Figure 7.. Robo1 Expression Is Increased in Ndfip Mutants

(A–C′) Immunohistochemistry against Robo1 protein labels post-crossing axons and pre-crossing (arrow mark) and crossing commissural axons (arrowhead). At E11.5, in Ndfip1 mutant spinal cord, Robo1 levels are increased in pre-crossing commissural axons (B and C, arrow with asterisk) compared with wild-type (A, arrow).

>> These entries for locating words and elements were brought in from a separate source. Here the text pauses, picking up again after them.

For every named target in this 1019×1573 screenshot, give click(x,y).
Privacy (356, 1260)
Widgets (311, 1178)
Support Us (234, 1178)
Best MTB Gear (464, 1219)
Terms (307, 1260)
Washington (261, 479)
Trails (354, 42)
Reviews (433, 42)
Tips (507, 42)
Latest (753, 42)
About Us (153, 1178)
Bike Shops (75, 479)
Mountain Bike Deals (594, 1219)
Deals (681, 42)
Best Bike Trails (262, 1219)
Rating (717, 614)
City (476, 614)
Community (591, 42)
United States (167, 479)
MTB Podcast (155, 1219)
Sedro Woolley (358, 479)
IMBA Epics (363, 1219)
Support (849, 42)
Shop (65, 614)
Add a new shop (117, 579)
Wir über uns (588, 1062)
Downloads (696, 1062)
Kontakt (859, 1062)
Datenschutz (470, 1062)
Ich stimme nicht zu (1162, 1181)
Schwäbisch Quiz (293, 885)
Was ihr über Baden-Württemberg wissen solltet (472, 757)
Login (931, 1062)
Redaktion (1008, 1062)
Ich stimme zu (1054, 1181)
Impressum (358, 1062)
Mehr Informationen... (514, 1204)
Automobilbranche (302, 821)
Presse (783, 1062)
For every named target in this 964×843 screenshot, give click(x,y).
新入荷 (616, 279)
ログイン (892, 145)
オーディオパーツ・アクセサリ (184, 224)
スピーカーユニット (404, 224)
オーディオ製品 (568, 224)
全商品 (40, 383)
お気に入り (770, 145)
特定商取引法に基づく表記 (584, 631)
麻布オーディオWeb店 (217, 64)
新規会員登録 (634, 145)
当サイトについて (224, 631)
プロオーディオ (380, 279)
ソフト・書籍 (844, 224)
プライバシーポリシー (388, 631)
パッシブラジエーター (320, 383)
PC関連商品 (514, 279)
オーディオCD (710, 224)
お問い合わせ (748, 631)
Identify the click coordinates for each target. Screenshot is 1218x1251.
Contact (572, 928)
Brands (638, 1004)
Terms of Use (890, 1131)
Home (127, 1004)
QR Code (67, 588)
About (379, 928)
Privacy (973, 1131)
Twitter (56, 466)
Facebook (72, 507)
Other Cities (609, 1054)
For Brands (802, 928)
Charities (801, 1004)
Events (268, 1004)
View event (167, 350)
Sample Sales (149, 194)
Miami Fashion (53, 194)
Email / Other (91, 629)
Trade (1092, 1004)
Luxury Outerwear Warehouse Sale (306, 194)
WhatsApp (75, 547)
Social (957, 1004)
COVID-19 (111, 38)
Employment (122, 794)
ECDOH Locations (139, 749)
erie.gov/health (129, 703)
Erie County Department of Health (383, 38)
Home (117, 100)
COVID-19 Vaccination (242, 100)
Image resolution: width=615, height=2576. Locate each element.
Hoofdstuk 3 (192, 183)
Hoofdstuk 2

Robo1-positive axons are observed crossing the midline in Ndfip1 mutant embryos (B′ and C′, arrowhead with asterisk) (n = 4; n, number of embryos). The variability of Robo1 expression in Ndfip1 mutant embryos is represented in (B) and (C). (B′ and C′) Higher magnification images at the floor plate region. (D) Quantitative representation of Robo1 pixel intensity at the commissure in control, Ndfip1^−/−, Ndfip2^−/−, and Ndfip1^−/−; Ndfip2^−/− spinal cord sections. (E and F) Brain extracts (E) and spinal cord extracts (F) from wild-type and Ndfip1 mutant adult mice were immunoblotted with anti-Robo1 and anti-Robo2 antibodies. Anti-Tubulin antibody was used as a loading control. Robo1 levels are increased in both Ndfip1 mutant brain or spinal cord lysates compared with wild-type, whereas Robo2 levels are unaltered. (G and H) Quantitative representation of band intensities of Robo1, Robo2, and DCC in brain lysates (G) or Robo1 and Robo2 in spinal cord lysates (H) that were normalized with tubulin levels. Error bars represent SEM. Significance was assessed using Student’s t test (*p < 0.05 and **p < 0.01); ns, non-significant. Scale bars represent 50 μm in (A)–(C) and 20 μm in (A′)–(C′).